-- What you are asked to do --
Locate every line in the records below that holds the word "agent" and return each one.

-- Input data --
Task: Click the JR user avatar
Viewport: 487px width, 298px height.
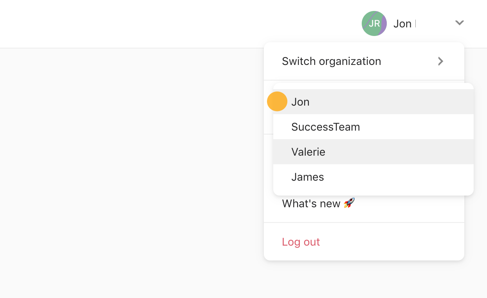Action: click(374, 23)
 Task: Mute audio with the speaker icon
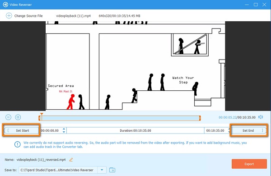[x=261, y=117]
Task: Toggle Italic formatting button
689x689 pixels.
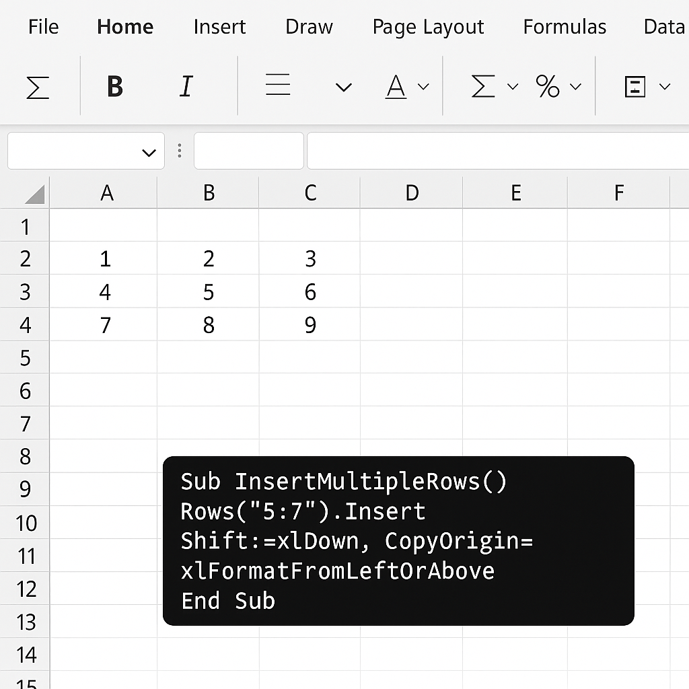Action: [x=186, y=86]
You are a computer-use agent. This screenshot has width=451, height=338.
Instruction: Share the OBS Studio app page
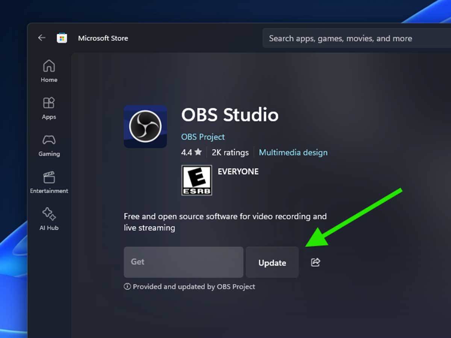tap(316, 262)
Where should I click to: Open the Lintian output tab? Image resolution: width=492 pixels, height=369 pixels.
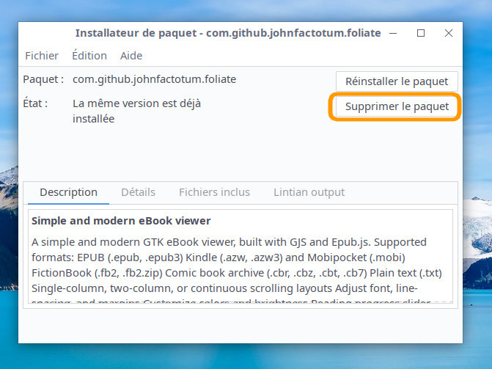tap(309, 192)
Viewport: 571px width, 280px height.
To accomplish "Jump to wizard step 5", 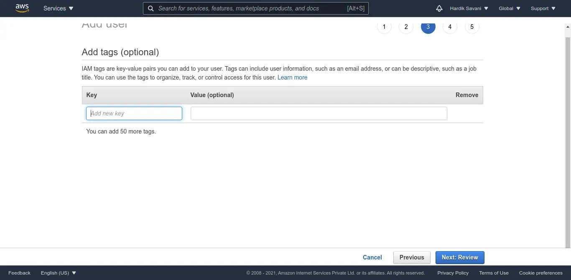I will [x=472, y=27].
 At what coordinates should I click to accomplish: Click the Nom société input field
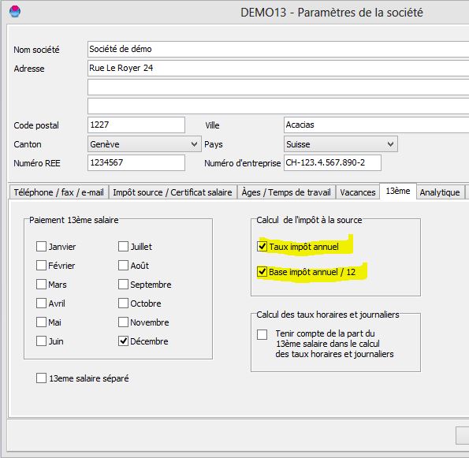278,50
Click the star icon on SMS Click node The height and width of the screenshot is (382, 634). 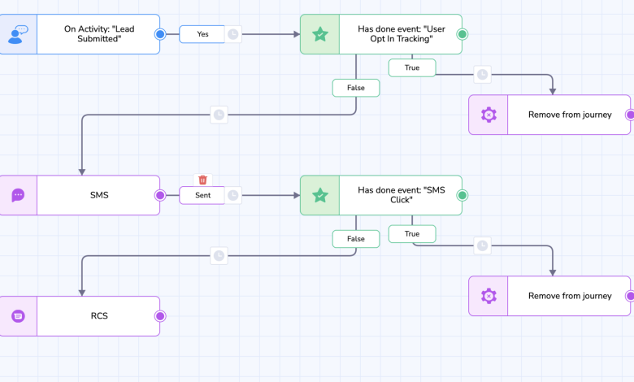tap(320, 195)
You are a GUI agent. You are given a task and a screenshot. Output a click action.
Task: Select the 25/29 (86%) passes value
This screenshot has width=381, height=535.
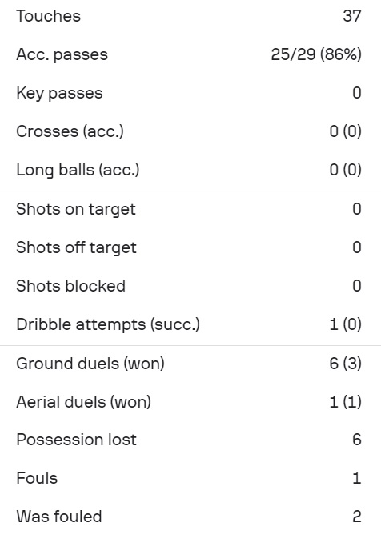pyautogui.click(x=316, y=54)
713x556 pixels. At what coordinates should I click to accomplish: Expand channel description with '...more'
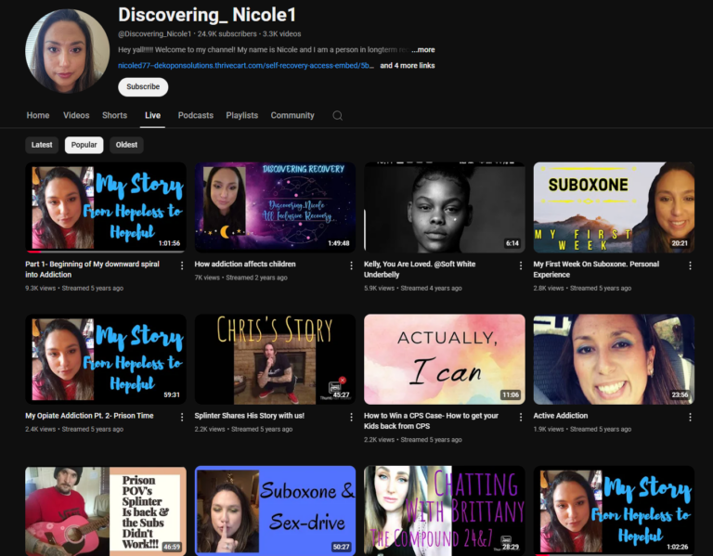click(422, 50)
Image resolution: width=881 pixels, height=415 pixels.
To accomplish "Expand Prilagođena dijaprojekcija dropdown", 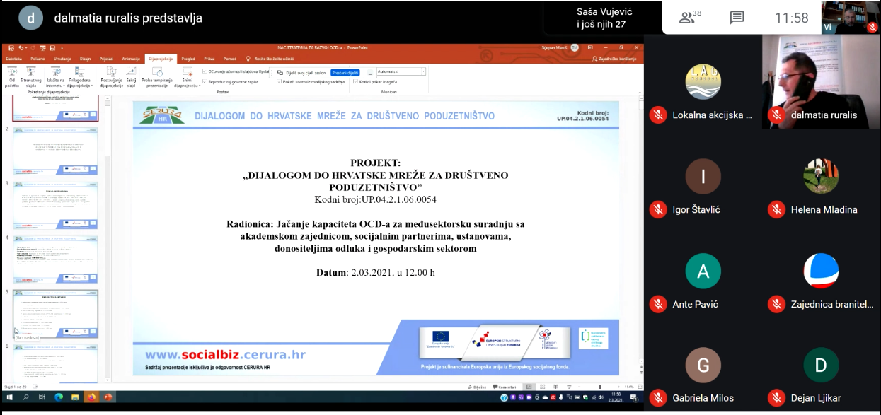I will 80,76.
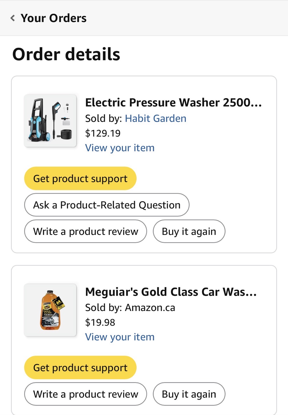The height and width of the screenshot is (415, 288).
Task: Open the pressure washer product thumbnail
Action: pyautogui.click(x=50, y=120)
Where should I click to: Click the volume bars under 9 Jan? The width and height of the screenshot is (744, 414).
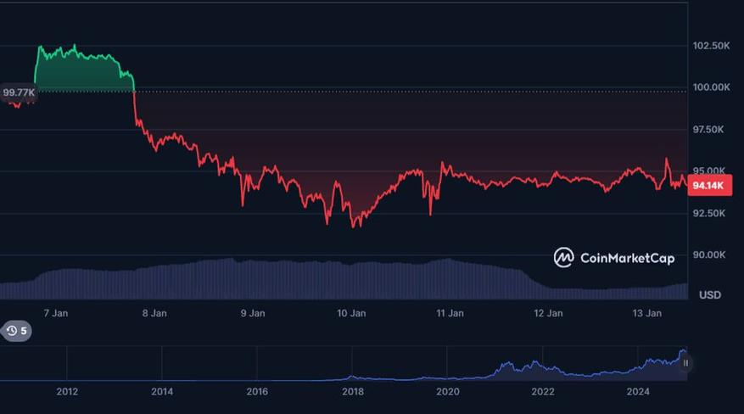(x=253, y=280)
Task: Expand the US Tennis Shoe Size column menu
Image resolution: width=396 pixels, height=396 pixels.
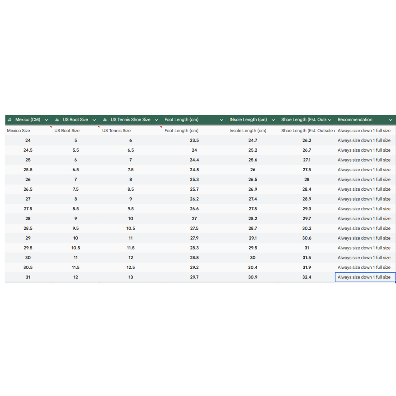Action: pos(156,120)
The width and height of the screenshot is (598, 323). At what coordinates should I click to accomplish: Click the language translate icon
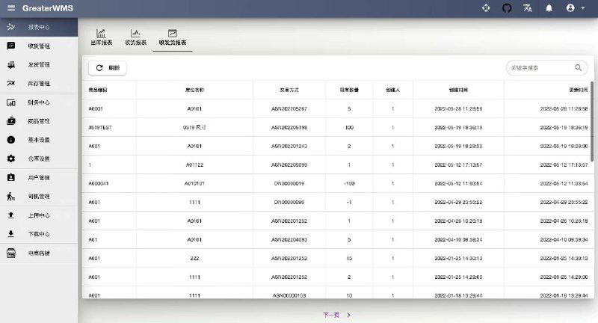pos(528,8)
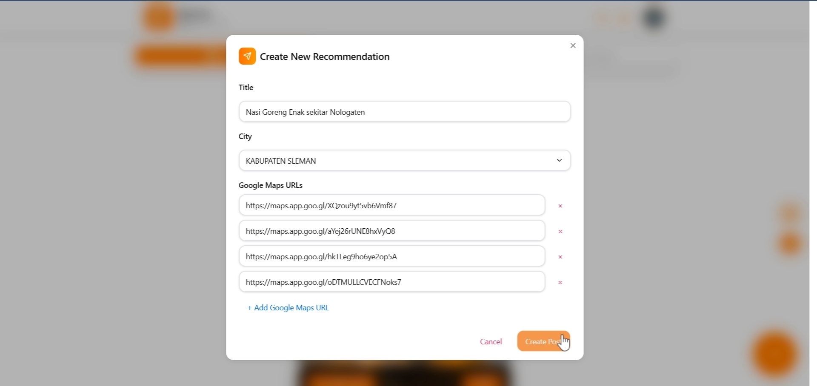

-- Finished task --
You are a computer-use agent. This screenshot has width=451, height=338.
You are a GUI agent. You are given a task and a screenshot. Output a click action.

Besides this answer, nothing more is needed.